By contrast, in Germany, where the Greek vote has also polarized the public, Sigmar Gabriel, the leader of the Social Democrats, the center-left partners in Chancellor Angela Merkel’s governing coalition, said after the vote that Mr. Tsipras and his government “are leading the Greek people down a path of bitter sacrifice and hopelessness.”
Germany, of course, utterly dominates the EU and the troika. It has forced on the Greek people “a path of bitter sacrifice and hopelessness” that forced it into a gratuitous worse-than-Great Depression that continues seven years after Lehman’s failure. Tsipras is the one leading the Greek people on a different path that is economically literate and humane. The German Social Democrats are not only demanding that the troika block the path but are also leading the raging, bigoted denunciation of the Greek people and Tsipras for daring to oppose the troika’s demands for pointless human sacrifices by the Greek people that only harm the economy. What the SDs fear is that Tsipras offers the path of honor, humaneness, and economic literacy available to all the citizens of the eurozone of it.

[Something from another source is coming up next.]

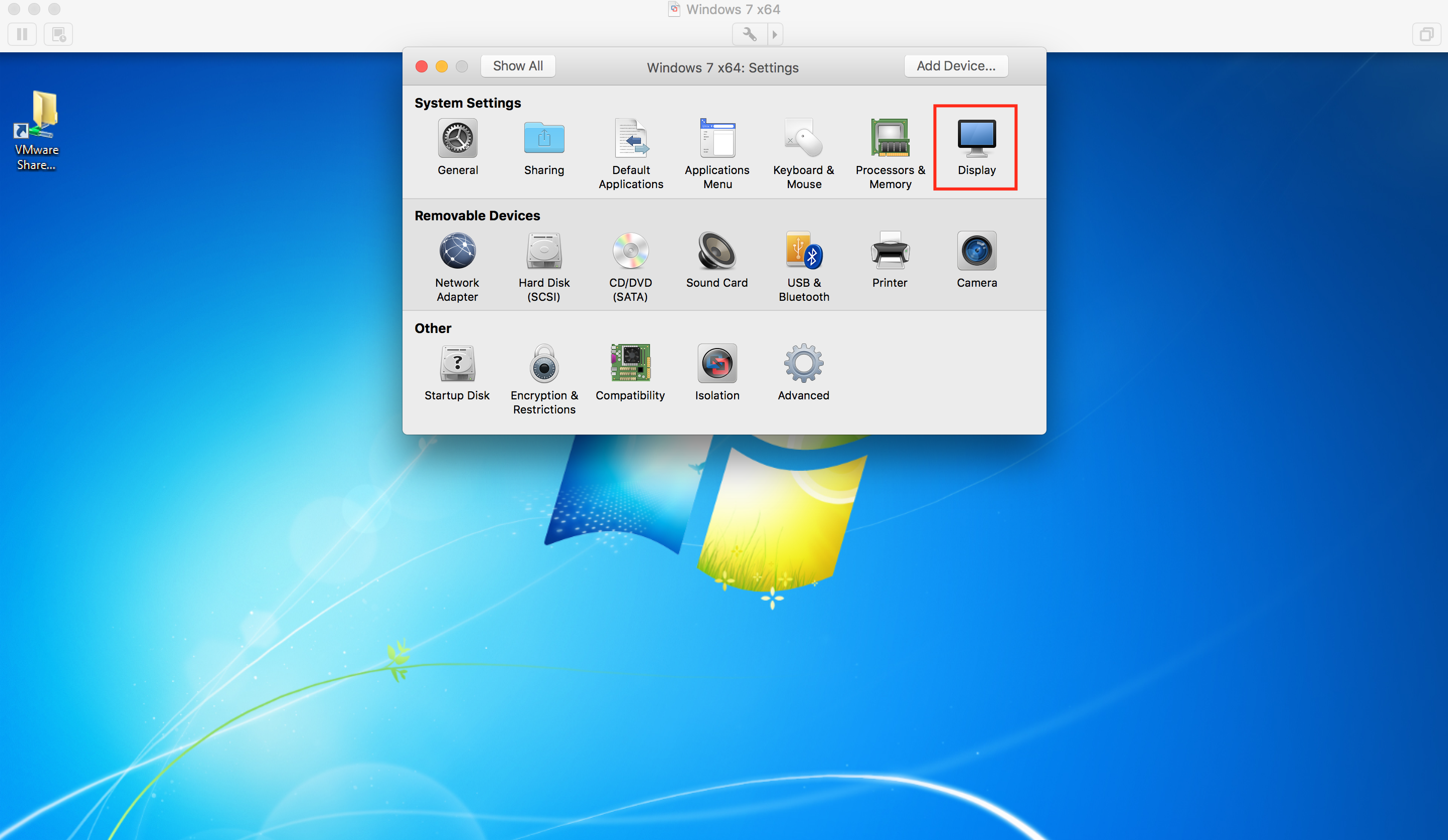The height and width of the screenshot is (840, 1448).
Task: Open Encryption & Restrictions settings
Action: pyautogui.click(x=543, y=364)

The success of Tsipras’ policies would expose the reality of the Social Democrats’ and New Labour’s cowardice, economic malpractice, and betrayal of the workers whose interests they pretend to represent. The SD’s greatest nightmare is that Tsipras will succeed, so they are doing everything within their power to punish the Greek people for daring to elect Tsipras. They were confident that their extortion of the Greek people would succeed and produce a “Yes” vote that would lead Tsipras to resign. The NYT aptly describes the SD’s reaction to the “No” vote – “dumbfounded.” The next stage of the SD reaction will be to double down on extortion.